PROBLEM DETAILS: With the pictures omitted, repeat exactly the lines below starting with the line that has "Instruction: Open 5" and going on through the line that has "Given: Click the BTU Output column header".

DATA FOR THIS EXERCISE:
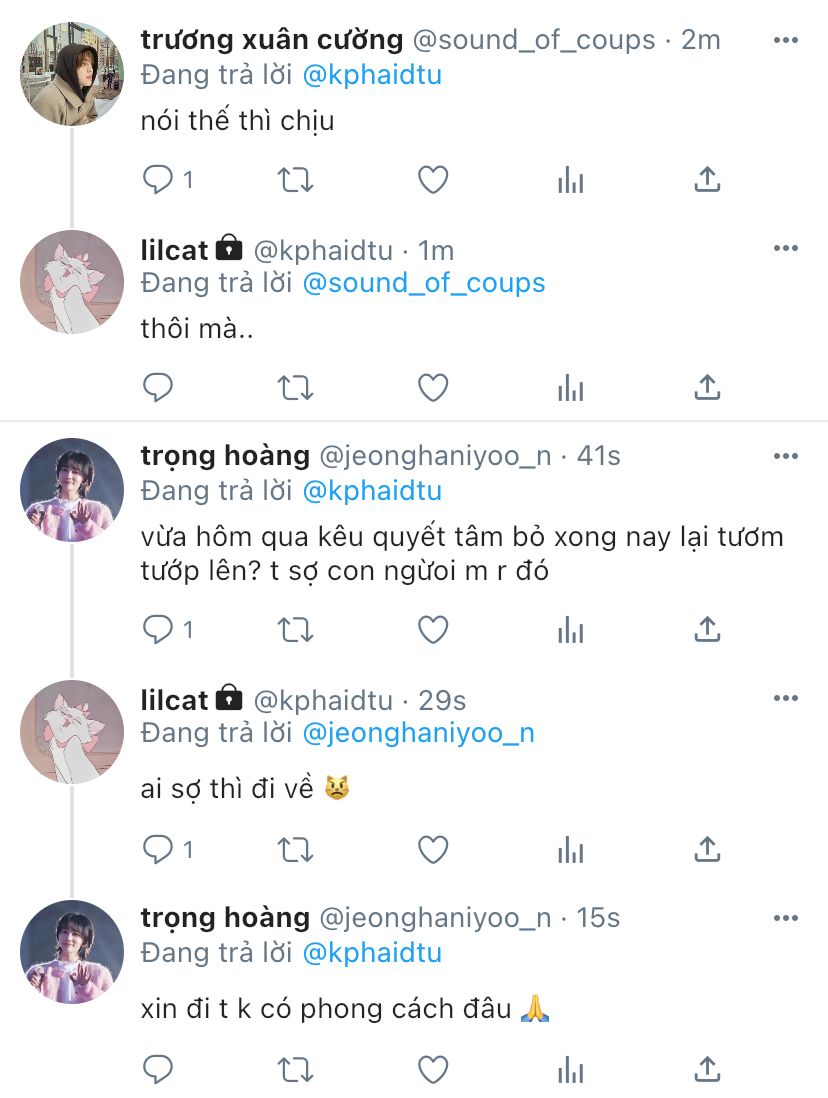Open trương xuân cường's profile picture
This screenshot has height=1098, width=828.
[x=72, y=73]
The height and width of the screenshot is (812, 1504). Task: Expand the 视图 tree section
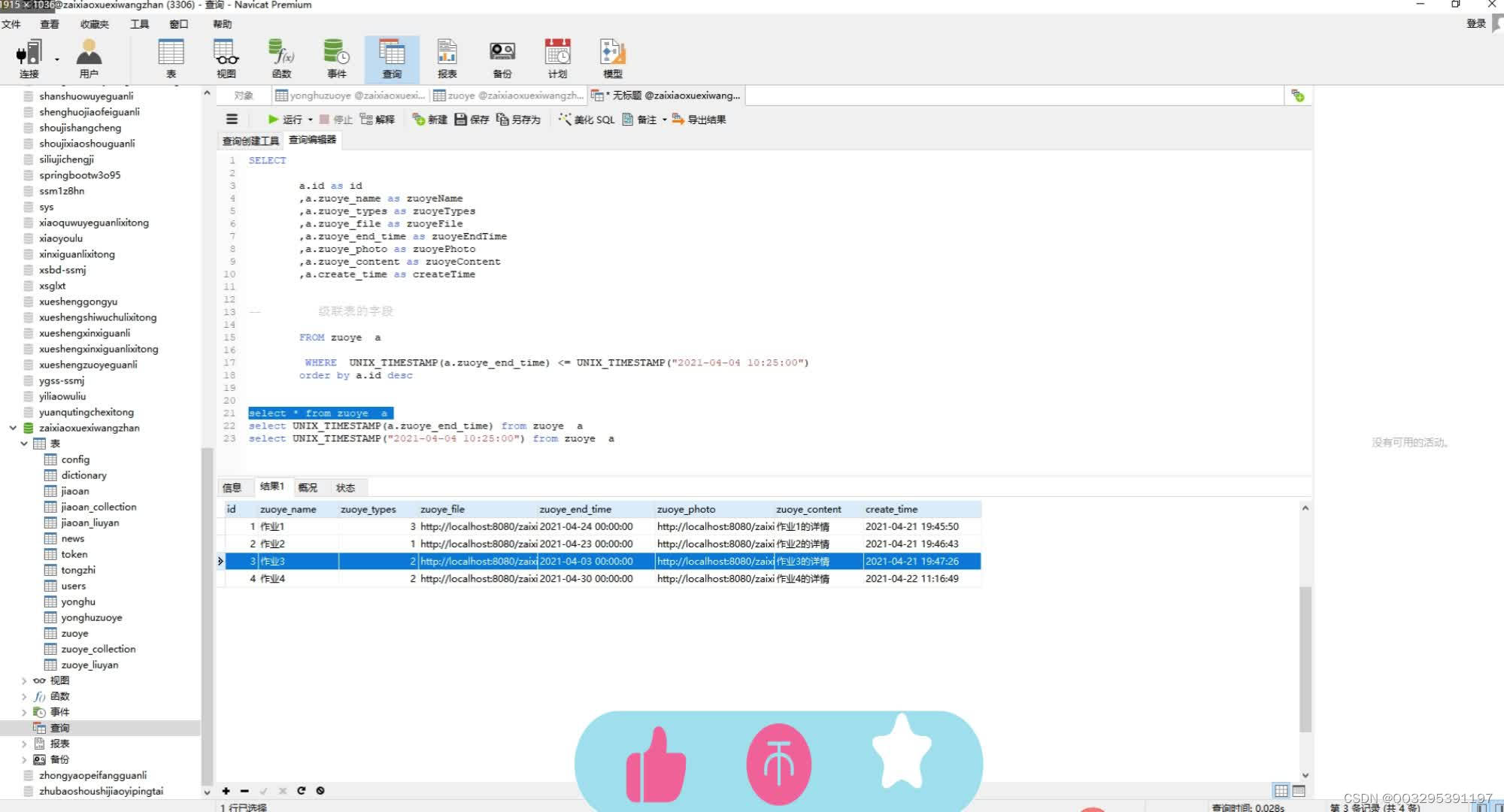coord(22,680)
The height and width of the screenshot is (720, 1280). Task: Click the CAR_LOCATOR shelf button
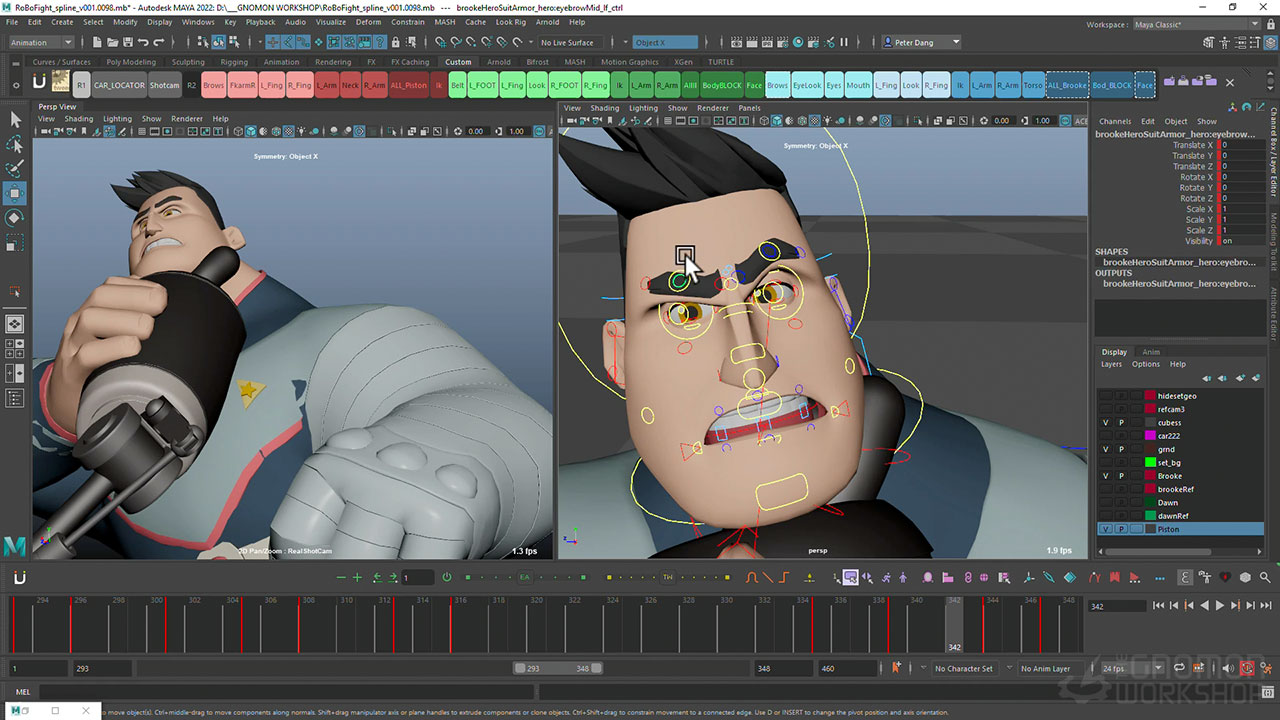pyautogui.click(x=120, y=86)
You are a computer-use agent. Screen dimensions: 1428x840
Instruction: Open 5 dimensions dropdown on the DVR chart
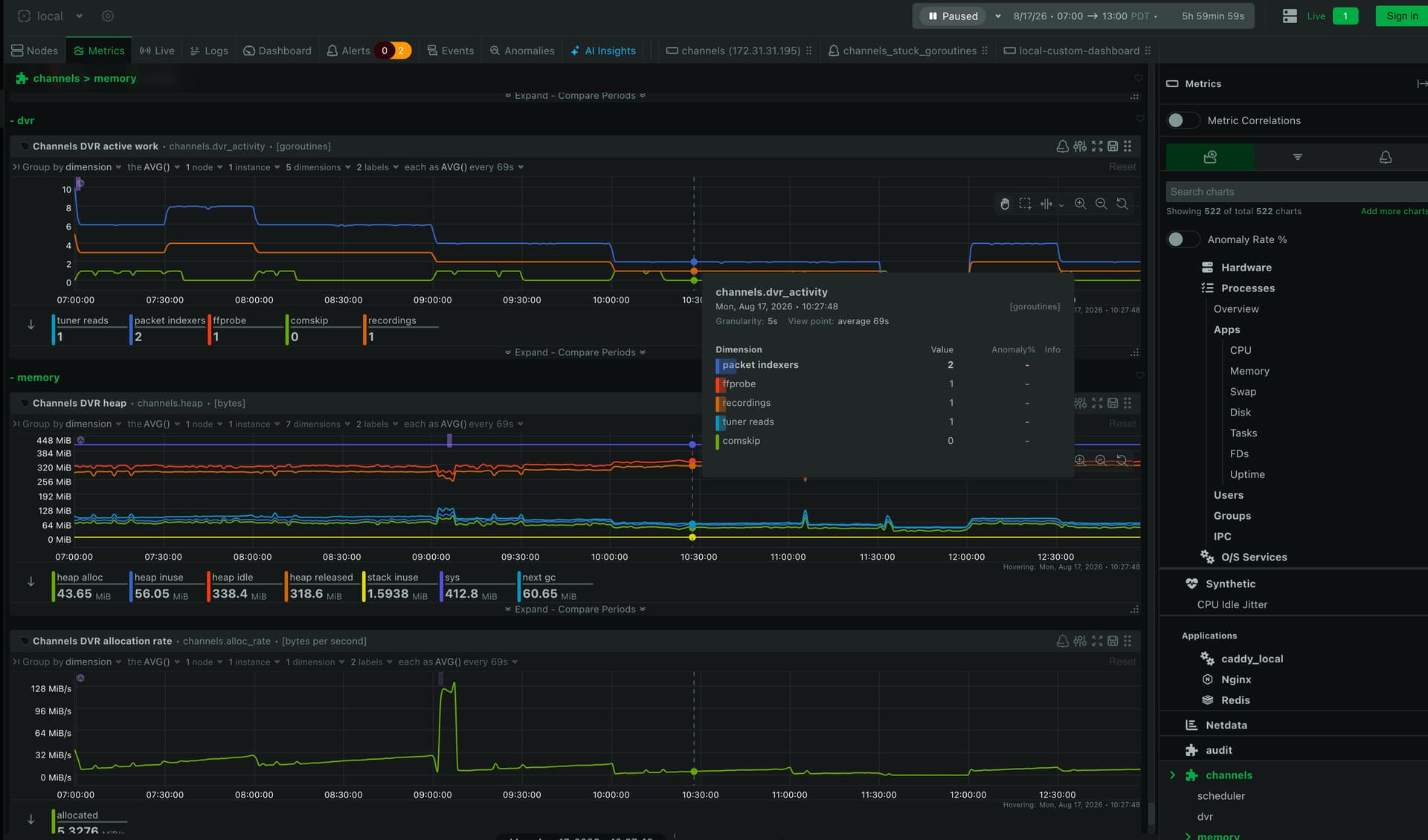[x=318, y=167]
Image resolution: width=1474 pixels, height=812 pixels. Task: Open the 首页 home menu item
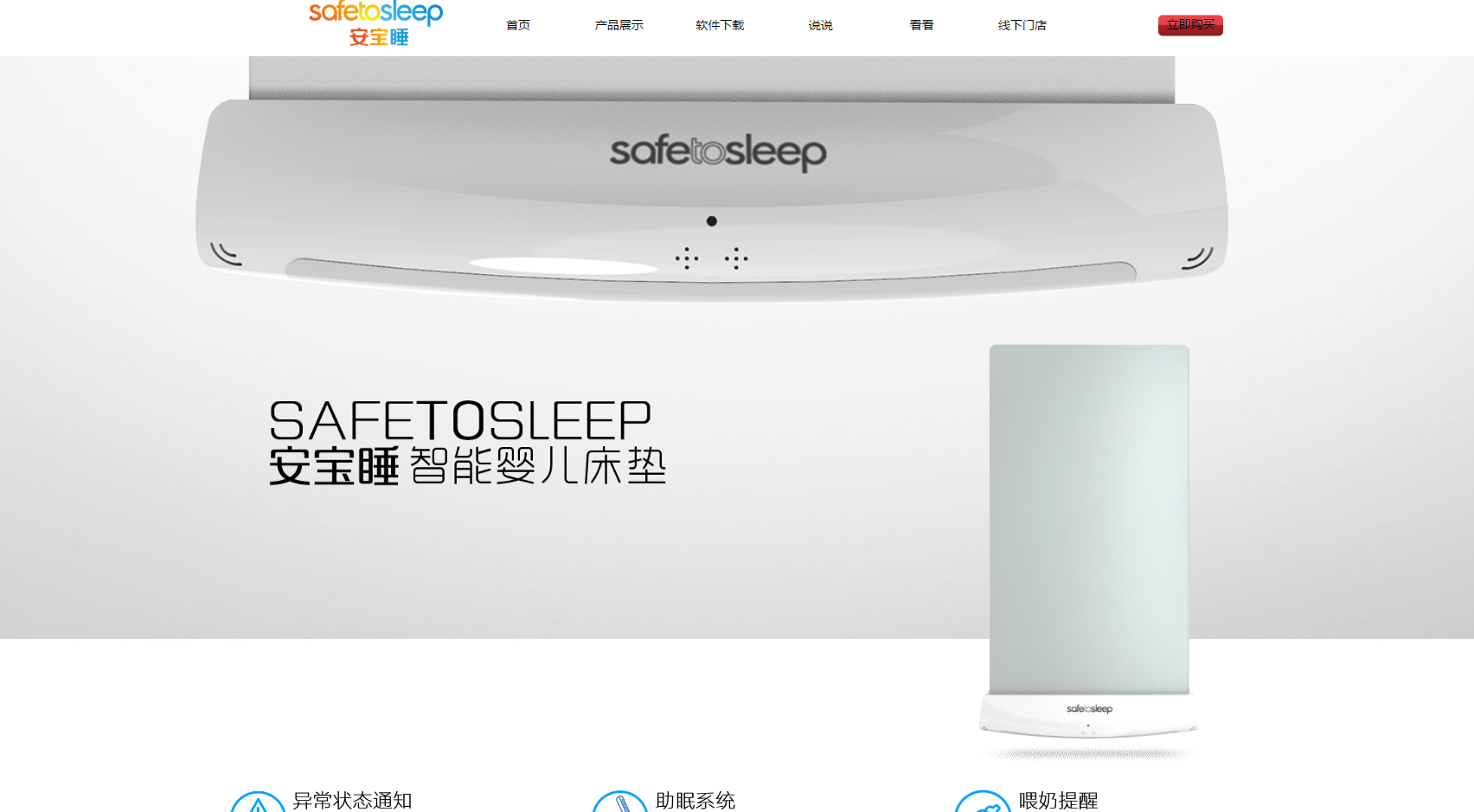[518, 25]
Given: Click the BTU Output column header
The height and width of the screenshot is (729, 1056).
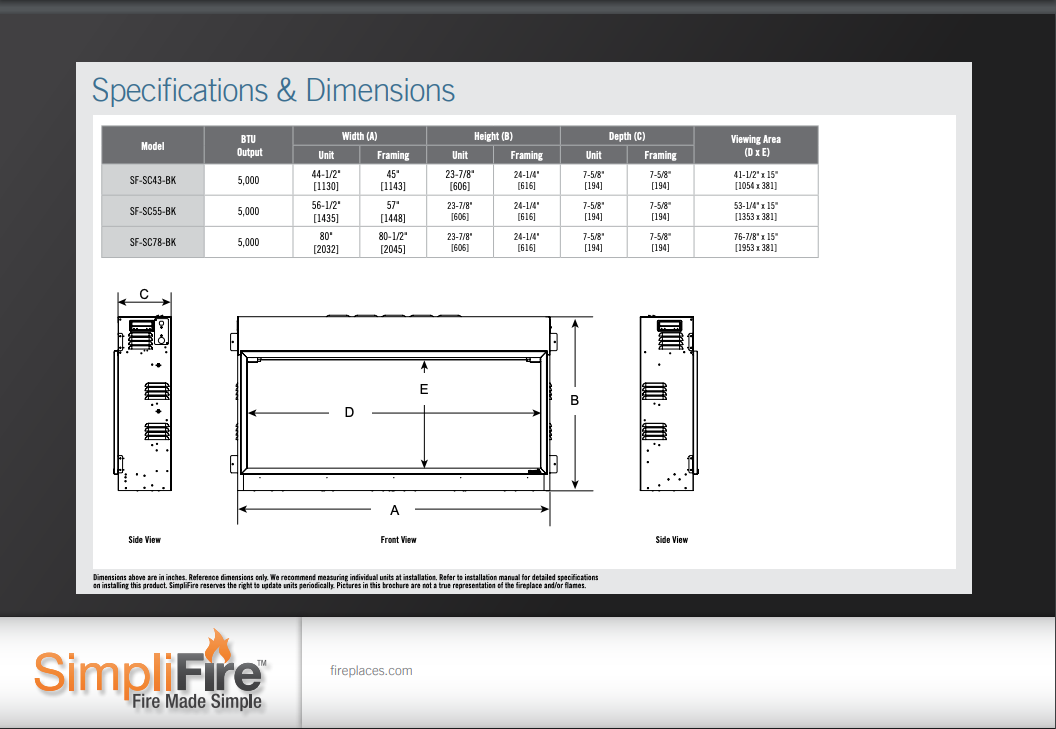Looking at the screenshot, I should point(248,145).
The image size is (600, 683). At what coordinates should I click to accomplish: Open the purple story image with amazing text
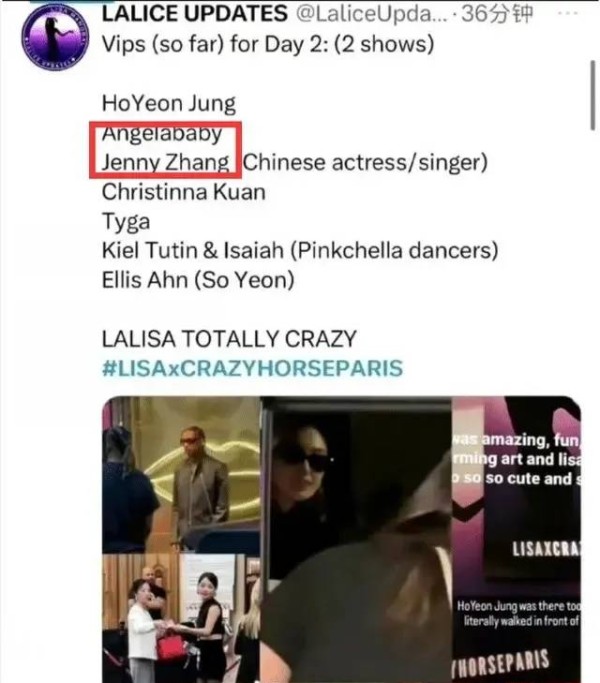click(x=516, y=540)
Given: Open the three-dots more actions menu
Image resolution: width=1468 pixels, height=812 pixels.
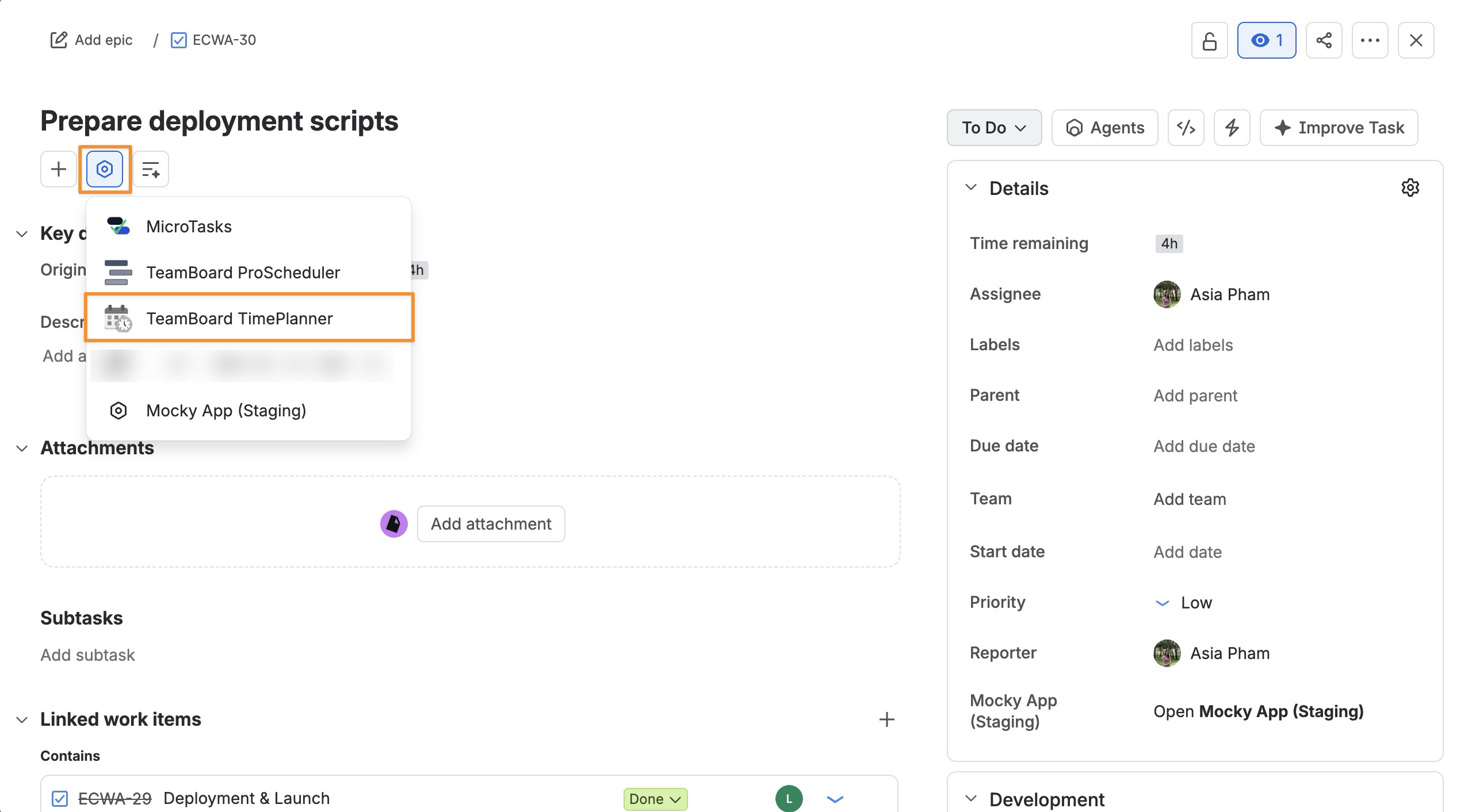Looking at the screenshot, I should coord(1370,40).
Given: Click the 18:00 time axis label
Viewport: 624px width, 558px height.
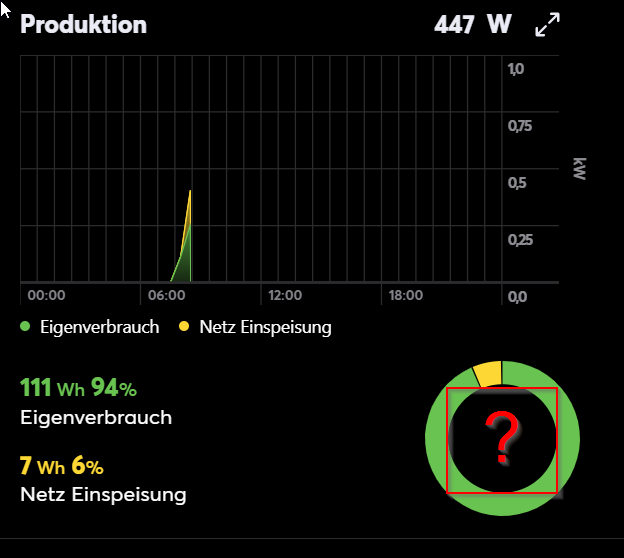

ANSWER BOX:
Instruction: Open 5 dimensions dropdown on the DVR chart
[x=318, y=167]
Image resolution: width=1474 pixels, height=812 pixels. Task: Open the 首页 home menu item
[518, 25]
Given: Click the BTU Output column header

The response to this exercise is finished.